The man nicknamed ‘Stevie J’ has won three himself with the Cats, played in the all-Australian side as many times and won the Norm Smith Medal in 2007. But a coaching career under John Longmire may just be his biggest challenge yet.
“I think it was a bit of a shock to the system the first week or two given I haven’t ever had a full-time job,” Johnson said. “To start with, just getting in there and understanding that you need to have a high work rate. Then it’s about observing the way the coaches communicate with players, prepare for training and review individual and team performance.
“I’ve always respected the Swans from afar. They have a history of being a great club so to get the opportunity to be a part of it is something I feel very privileged about. I’m just looking forward to learning as much as I can and hopefully helping the club to push towards another premiership.”
Johnson’s highlight reel is one of the best you’ll see but there’s one memory that haunts him at the SCG after being on the receiving end of one of the Swans’ greatest comeback in 2005.

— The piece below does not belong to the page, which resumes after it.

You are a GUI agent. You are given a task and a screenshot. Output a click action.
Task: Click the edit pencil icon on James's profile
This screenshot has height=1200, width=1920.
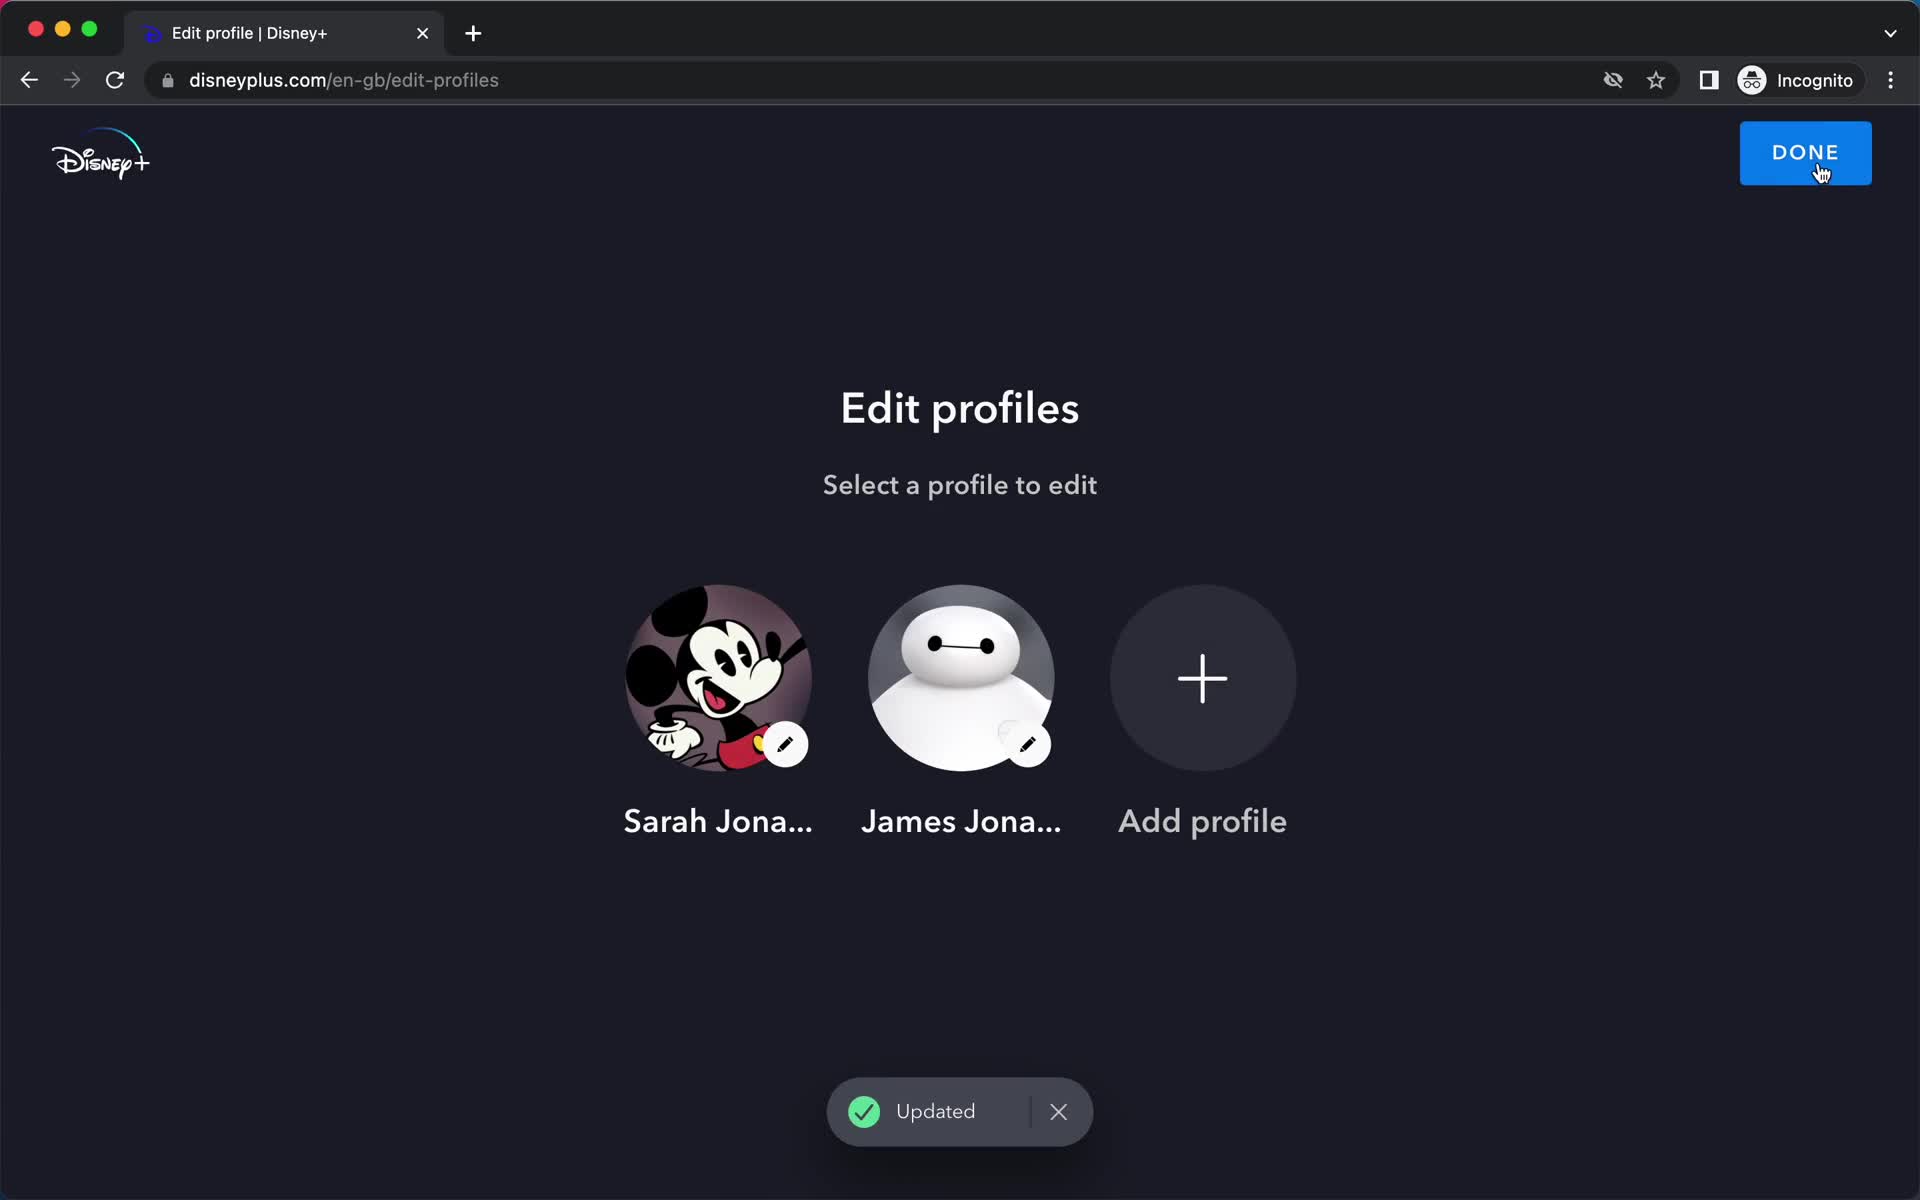click(x=1030, y=747)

“There’s a standout here and it’s probably not a great one,” he said. “The game where I played in the semi-final when Nick Davis kicked those four goals in the last quarter. There’s no doubt that I’ll find myself thinking about that every now and then while I’m here.

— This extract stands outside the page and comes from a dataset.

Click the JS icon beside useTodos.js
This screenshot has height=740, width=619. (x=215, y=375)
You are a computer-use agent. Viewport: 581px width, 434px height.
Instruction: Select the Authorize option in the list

“Playing at the SCG always had a bit of an aura about it, looking into the members stand and understanding how much history it has seen. It’s going to be a little bit different knowing that I’m now working for the home team and that it’s my home ground. I think it’s a great spot to watch footy and it’s certainly a great atmosphere when the stands are full.”

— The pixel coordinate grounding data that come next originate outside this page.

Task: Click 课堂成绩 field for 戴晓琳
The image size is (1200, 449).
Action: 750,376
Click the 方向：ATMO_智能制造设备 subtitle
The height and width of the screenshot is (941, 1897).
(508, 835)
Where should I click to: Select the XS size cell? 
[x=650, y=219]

Johnson will take control of the club’s forward line and join fellow premiership player Tadhg Kennelly in the coaches’ box, who played 197 AFL games for the Swans before retiring in 2011.
Unlike Kennelly, Johnson is busy mending bridges with his new teammates. It was just last year that he was exchanging blows with them during the Swans’ derbies against their cross-town rivals. One of the biggest on-field enemies throughout his career has been Lance Franklin.
“Buddy and I are learning more about each other,” he said. “We butted heads a few times on the ground but now we’re working for a common cause so I’m sure our relationship will only continue to get better.
“He’s such a great player and there’s no doubt that I used to stress a bit from an opposition point of view coming up against him, because he could turn the game on its head. I can’t wait to cheer him on when he does it from now on.”
Johnson’s always seen things a little differently on the field, whether it be a read in defence or a chance to kick a goal that no one else would. His tactical nuance had him earmarked by many clubs as a popular choice for an assistant coaching role when he called time.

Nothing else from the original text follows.